Le vin est moins à la mode qu’il y a dix ou vingt ans ? Et alors, est-ce si désespérant que les jeunes jet-setters d’aujourd’hui préfèrent écluser des shots de tequila plutôt qu’une bouteille de « Dom Pé » ? L’industrie du vin demeure une filière que consommateurs comme acteurs distinguent en toute connaissance de cause. Ce choix éclairé d’acheter une bouteille de vin, cet engagement dans des métiers exigeants, mais passionnants, concernent désormais dans chaque pays des minorités et non plus des majorités d’êtres humains. Comme toute activité économique, c’est à la filière de s’adapter à cette nouvelle donne et non l’inverse.

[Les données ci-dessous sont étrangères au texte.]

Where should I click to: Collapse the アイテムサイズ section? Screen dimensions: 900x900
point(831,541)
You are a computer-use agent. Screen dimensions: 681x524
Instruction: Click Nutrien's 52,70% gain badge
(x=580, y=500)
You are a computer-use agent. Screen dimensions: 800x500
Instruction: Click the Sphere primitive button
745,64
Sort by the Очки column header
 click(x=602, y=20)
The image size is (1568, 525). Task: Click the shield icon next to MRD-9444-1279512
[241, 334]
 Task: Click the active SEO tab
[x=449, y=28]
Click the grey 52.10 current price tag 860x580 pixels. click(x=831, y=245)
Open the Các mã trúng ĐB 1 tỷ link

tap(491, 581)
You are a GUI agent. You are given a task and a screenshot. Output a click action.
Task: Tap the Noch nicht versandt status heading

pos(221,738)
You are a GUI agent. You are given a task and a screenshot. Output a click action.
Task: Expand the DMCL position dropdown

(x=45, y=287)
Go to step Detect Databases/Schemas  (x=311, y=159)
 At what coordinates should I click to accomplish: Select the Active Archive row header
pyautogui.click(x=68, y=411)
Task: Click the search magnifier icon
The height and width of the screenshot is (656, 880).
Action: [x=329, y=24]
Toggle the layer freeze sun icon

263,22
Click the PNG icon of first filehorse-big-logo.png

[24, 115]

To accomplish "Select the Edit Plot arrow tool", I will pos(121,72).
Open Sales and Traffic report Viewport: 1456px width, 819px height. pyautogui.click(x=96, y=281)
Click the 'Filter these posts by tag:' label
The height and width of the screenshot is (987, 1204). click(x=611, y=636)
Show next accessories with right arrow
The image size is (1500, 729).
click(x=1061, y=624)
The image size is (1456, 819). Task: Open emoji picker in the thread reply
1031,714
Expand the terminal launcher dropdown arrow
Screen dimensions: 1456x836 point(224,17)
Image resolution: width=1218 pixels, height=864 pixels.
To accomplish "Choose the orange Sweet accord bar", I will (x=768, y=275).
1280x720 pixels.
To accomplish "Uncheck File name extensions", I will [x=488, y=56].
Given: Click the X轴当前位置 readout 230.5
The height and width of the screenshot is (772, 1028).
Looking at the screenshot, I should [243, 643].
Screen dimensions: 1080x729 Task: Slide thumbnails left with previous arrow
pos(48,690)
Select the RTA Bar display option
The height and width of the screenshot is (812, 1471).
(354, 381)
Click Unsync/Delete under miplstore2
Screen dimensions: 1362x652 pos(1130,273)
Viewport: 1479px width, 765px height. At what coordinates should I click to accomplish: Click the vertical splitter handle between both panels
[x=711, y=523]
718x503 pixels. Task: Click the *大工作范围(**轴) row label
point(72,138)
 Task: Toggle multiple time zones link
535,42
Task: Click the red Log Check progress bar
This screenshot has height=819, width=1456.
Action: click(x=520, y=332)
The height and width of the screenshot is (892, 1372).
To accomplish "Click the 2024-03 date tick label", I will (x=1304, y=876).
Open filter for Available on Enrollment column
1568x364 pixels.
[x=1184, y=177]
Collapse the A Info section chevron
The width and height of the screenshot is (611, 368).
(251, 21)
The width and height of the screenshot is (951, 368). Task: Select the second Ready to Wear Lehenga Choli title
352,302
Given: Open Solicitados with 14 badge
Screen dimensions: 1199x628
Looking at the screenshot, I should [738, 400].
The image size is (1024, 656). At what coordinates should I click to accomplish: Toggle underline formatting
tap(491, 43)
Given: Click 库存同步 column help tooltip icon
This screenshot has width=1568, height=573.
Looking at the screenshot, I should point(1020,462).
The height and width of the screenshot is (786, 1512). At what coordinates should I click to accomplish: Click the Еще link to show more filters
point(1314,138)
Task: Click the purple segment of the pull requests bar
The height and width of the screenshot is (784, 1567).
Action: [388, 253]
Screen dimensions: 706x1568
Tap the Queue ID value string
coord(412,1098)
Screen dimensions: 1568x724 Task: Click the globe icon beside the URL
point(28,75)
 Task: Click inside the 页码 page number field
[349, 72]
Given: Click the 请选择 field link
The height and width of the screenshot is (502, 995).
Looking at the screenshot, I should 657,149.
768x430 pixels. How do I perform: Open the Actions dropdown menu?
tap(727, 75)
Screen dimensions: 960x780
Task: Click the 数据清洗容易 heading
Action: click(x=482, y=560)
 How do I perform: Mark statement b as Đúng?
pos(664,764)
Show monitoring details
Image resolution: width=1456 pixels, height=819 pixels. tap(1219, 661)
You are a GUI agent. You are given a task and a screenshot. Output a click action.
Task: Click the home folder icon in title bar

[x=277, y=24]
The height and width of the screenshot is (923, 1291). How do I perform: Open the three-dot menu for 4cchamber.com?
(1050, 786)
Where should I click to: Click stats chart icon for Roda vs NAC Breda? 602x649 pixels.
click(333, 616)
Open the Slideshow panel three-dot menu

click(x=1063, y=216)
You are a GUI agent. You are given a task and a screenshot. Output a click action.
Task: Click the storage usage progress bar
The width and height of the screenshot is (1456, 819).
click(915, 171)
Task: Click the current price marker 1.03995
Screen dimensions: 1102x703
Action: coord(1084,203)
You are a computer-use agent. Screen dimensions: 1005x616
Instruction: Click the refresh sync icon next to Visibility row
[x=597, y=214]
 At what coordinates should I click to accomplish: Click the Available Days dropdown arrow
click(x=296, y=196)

Les grands vins se vendent moins ? N’y aurait-il pas un tout petit rapport de cause à effet entre les tarifs astronomiques fixés pour nombre d’entre eux et les capacités financières des consommateurs ? Les gens de ma génération ont tous le souvenir de grands flacons achetés à des tarifs certes élevés, mais accessibles : des trésors de cave qui ont construit l’imaginaire de millions d’amateurs à travers le monde. Aujourd’hui, ces grands crus sont devenus inaccessibles sauf à quelques clubs très fermés de happy few internationaux. Ces consommateurs richissimes ont-ils la même fonction d’ambassadeurs enthousiastes que les œnophiles d’antan ?
Dernier point, et non des moindres, jamais dans l’histoire multimillénaire du vin l’exigence de qualité n’a été autant partagée. Tous les vignerons ne font pas du bon vin, mais de plus en plus s’y emploient. Avec passion, force de travail et conviction que leur métier, entre terre, plante et ciel, est important pour notre planète. Cet engagement-là, que le vigneron languedocien Gérard Bertrand a qualifié de « multidimensionnel »1, sera autrement plus fort que les crises successives qui surgissent et continueront à bousculer nos habitudes.
1. Gérard Bertrand, Le vin multidimensionnel, éditions Origine Nature.